I am willing to wager that if science invented some sort of device that could monitor the thoughts of all humans about ourselves, that device would find far more recrimination that adoration. We tend to interrogate ourselves, often over things long past. We may have injured someone long ago who has since gotten over it, but we haven’t. We pepper ourselves with questions: Why didn’t you work harder to save that relationship? Why didn’t you get out of that unhealthy relationship sooner? Why didn’t you work harder in school? Why didn’t you try harder to get along with that boss? Why did you smoke? Why didn’t you eat more broccoli? We act as though all suffering can be avoided, so when it arrives, it must prove we have been at fault.
I don’t know about you, but I often save my harshest indictments toward myself for the least important things. I speak to myself in ways I would never speak to you. When I can’t find my glasses, do you suppose I say, “Beloved Kathleen, why didn’t you put those glasses in their usual spot, so you could find them?” No. I say, “You idiot. Why didn’t you put those glasses in their usual spot? You know you can’t remember any other place!”
As I was sitting with my confusion about this Gospel, I went about life looking for some helpful image of love that could aid our understanding. God delivered one. I was visiting one of our members, Sharon Read, in the hospital. I thought I was going to lend comfort and consolation, but as so often happens in ministry, I received more than I gave. I bet that happens to you in your many ministries. Sharon is a retired teacher, and she told me this story. She recently returned to the school where she had last taught. Her final class was a Kindergarten class, and those kids are now in the 4th grade. As Sharon stepped on to the school yard, they saw her at a distance, and they all began running toward her with glee. Their enthusiasm revealed true love, and she greeted them with equal excitement. Now I would imagine that at least once or twice during the school year, Sharon revealed some human foible to those kids. Maybe she lost her temper, or maybe she called someone by the wrong name. Those moments were deep in the memory banks of those kids. But that’s not where their minds and their eyes were focused. They were focused on the best in Sharon: on the generous spirit she shared with them over nine months, on her creativity and all the pleasure they had together. Those are the eyes of love: eyes that can look past foibles and focus on the very best, eyes that treat the foibles as the exception and not the rule, eyes that treat the best as the rule.

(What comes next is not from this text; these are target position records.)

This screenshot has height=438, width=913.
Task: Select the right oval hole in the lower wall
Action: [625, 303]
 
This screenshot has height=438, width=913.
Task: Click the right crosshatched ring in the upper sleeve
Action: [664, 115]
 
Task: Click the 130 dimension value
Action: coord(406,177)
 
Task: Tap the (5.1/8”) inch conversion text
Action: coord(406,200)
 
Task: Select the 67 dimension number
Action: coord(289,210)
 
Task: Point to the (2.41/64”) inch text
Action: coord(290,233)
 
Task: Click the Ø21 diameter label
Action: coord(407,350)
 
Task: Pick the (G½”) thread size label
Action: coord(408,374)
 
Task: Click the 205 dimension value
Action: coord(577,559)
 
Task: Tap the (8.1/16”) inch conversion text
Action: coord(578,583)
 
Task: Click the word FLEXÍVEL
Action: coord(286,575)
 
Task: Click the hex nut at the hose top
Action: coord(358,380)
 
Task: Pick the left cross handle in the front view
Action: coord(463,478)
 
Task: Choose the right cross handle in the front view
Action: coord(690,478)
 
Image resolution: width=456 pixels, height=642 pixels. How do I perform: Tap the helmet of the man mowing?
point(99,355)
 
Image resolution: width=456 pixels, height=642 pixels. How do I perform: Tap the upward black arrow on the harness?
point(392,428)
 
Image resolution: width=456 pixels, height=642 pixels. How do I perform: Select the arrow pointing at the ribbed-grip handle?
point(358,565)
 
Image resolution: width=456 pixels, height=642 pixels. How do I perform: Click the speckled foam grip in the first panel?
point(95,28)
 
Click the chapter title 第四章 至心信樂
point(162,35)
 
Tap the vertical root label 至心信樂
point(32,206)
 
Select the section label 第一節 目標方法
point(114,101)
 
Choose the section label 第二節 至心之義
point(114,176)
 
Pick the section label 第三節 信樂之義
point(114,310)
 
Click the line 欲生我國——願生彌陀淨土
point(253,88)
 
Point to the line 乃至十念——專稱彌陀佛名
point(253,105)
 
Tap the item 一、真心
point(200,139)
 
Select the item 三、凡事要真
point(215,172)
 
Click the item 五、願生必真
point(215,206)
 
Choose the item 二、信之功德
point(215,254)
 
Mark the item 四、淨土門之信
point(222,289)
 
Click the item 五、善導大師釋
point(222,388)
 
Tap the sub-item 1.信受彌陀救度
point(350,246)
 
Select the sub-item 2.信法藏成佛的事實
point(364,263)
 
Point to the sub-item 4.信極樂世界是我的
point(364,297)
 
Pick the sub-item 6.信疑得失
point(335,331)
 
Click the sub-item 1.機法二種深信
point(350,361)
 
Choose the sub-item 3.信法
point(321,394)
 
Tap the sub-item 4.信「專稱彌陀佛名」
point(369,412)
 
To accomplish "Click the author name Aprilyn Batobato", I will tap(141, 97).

Those kids ran toward Sharon remembering how she had enlivened them, and the memory enlivened them all over again. Their love ignited Sharon’s love in return. We speak about vicious downward spirals. This was a divine upward spiral. What would happen if such a spiral began to draw in others? Could the whole world spiral right up to Heaven?

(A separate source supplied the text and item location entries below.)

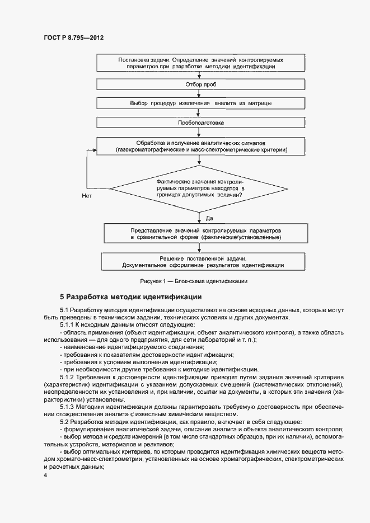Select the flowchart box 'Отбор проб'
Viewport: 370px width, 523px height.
tap(200, 84)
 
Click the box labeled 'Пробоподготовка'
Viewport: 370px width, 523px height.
tap(200, 122)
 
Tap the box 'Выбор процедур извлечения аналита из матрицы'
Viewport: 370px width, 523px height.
tap(200, 103)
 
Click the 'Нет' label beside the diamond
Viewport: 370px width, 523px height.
tap(87, 196)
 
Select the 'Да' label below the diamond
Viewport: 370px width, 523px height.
tap(209, 217)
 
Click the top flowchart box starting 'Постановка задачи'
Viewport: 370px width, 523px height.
tap(200, 63)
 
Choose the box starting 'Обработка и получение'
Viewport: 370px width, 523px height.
tap(200, 147)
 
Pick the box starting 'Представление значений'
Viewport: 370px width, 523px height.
tap(200, 234)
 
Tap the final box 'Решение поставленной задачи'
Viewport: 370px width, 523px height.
tap(200, 262)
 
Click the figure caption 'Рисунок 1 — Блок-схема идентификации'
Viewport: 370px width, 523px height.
tap(194, 281)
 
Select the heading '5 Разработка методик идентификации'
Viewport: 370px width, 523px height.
tap(130, 296)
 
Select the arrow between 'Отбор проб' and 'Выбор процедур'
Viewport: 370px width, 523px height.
tap(200, 94)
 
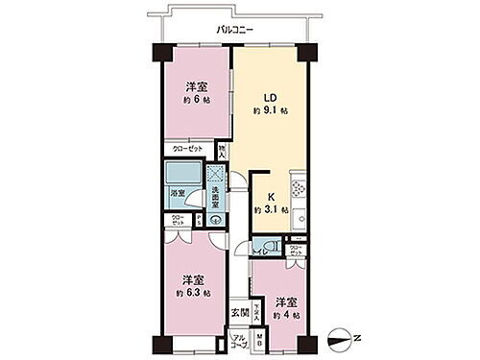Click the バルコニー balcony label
[233, 30]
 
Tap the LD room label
[272, 96]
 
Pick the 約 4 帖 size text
[286, 315]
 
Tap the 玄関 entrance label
[240, 312]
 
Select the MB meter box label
[257, 340]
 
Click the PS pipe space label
[198, 219]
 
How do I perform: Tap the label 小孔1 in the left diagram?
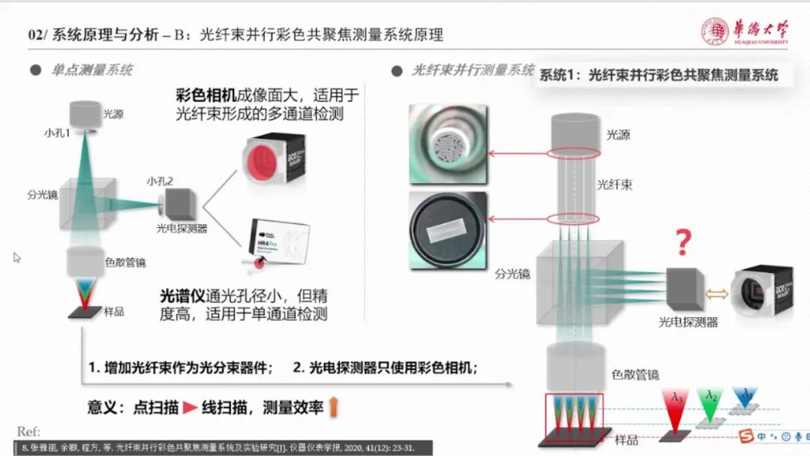57,133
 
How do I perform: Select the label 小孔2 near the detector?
160,181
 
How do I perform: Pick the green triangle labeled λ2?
709,402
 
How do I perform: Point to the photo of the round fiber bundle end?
448,143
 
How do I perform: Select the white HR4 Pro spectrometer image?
275,240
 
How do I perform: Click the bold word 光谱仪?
180,296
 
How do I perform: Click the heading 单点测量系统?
91,70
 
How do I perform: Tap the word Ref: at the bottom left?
28,432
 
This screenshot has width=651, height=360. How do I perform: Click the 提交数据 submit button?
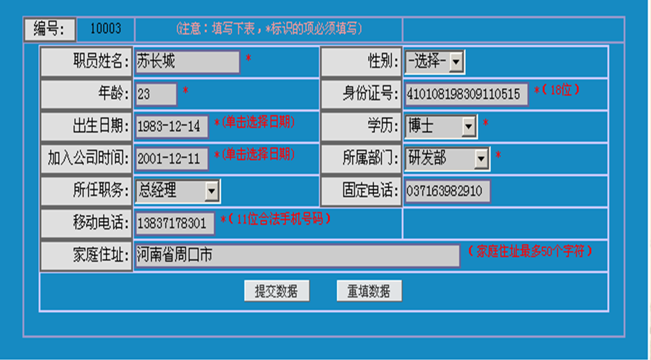click(x=276, y=291)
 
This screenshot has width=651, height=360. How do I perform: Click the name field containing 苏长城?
click(x=187, y=62)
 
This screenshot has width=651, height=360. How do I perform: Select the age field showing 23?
click(x=156, y=94)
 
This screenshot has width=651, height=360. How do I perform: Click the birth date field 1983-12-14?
click(x=172, y=126)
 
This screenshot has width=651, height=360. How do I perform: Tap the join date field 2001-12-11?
click(x=172, y=158)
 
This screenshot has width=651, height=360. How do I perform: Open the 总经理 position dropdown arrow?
click(x=212, y=191)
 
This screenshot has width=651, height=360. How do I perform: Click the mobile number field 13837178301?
click(x=175, y=224)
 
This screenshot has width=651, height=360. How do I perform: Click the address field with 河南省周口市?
click(x=297, y=255)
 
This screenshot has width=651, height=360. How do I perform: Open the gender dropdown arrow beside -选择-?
click(x=456, y=63)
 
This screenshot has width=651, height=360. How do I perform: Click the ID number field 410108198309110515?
click(x=466, y=94)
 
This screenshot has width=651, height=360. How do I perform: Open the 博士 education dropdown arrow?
click(x=469, y=125)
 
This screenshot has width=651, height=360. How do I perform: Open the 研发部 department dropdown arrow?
click(x=481, y=158)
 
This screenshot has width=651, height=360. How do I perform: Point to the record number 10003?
click(x=105, y=29)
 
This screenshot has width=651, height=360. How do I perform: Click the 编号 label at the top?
click(x=49, y=29)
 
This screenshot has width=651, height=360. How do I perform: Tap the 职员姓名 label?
click(x=87, y=62)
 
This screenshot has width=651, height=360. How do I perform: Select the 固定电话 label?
click(x=361, y=191)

How might our lives be different if, in every minute of every day, we felt someone rushing toward us in love the way those 4th graders were rushing toward Sharon, someone looking past all our foibles and dwelling only on our best potential. Sharon was elated. What would life be like if every moment offered us such elation? I don’t think I could call myself an idiot if I was feeling such love. Here’s the clincher: Someone IS rushing toward each and every one of us in such love every second of every day. That someone is no one less than the creator, redeemer and sustainer of the universe. We come here to celebrate and proclaim that this is the very identity of God, that God is rushing toward all humanity with eyes that look past foibles and focus on best potential. We come here to celebrate and proclaim that we can be sure of this because of Jesus. By choosing to come into our human condition after seeing all humanity’s foibles, God declared abiding faith in our best potential and said, “Here! Here is what your best potential looks like in full bloom. It’s here in Jesus.” You might think of Jesus’ birth as God rushing into our school yard in love, rushing to join us in all we experience. These are the great truths that we as Christians offer to the world.

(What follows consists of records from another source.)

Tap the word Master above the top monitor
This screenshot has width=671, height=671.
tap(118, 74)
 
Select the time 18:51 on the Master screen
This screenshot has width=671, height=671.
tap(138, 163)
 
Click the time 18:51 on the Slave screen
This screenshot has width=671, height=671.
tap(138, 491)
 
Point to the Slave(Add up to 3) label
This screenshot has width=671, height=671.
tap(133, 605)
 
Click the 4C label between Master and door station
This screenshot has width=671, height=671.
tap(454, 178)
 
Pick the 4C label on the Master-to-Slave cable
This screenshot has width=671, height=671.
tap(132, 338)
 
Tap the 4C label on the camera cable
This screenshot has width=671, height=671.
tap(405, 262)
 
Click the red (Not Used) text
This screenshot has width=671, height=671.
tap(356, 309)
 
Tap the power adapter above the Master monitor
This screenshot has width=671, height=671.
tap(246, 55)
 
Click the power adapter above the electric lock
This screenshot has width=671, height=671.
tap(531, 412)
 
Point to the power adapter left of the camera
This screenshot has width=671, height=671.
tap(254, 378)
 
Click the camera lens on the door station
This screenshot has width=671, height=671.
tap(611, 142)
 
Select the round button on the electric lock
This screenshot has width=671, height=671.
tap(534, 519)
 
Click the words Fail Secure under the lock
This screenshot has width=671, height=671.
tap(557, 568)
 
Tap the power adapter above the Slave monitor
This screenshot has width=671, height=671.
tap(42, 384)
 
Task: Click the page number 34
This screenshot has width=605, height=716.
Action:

If these are the truths that bring us together each Sunday, why can’t we manage to let them direct our thoughts more fully? How does all that self-recrimination sneak in? We can’t fully answer these questions, but we can know this: Our community together in the church gives us tools to make progress. Today, we can experience one of those tools: Anointing for healing with laying on of hands and prayers. You may have hesitated to come forward in the past, not being aware of any specific malady for which you might seek healing. But there is one salve we can all use, the salve of hope. Our collect for today mentions faith, hope and love. Many of you know the famous passage in Corinthians that calls love the “greatest of these.” Love is the greatest, but hope is the soil from which it springs. I may have been flabbergasted by the Gospel, but as usual, Jesus was right. He knew that hope for ourselves is the beginning place for love of others. When we really feel God rushing toward us with a love that can look past foibles and draw us toward our best potential, gratitude wells up that can’t help but overflow, and that overflowing love spills on to all God’s other creatures.
May the God of hope fill you with all joy and peace in believing, through the power of the Holy Spirit. Amen.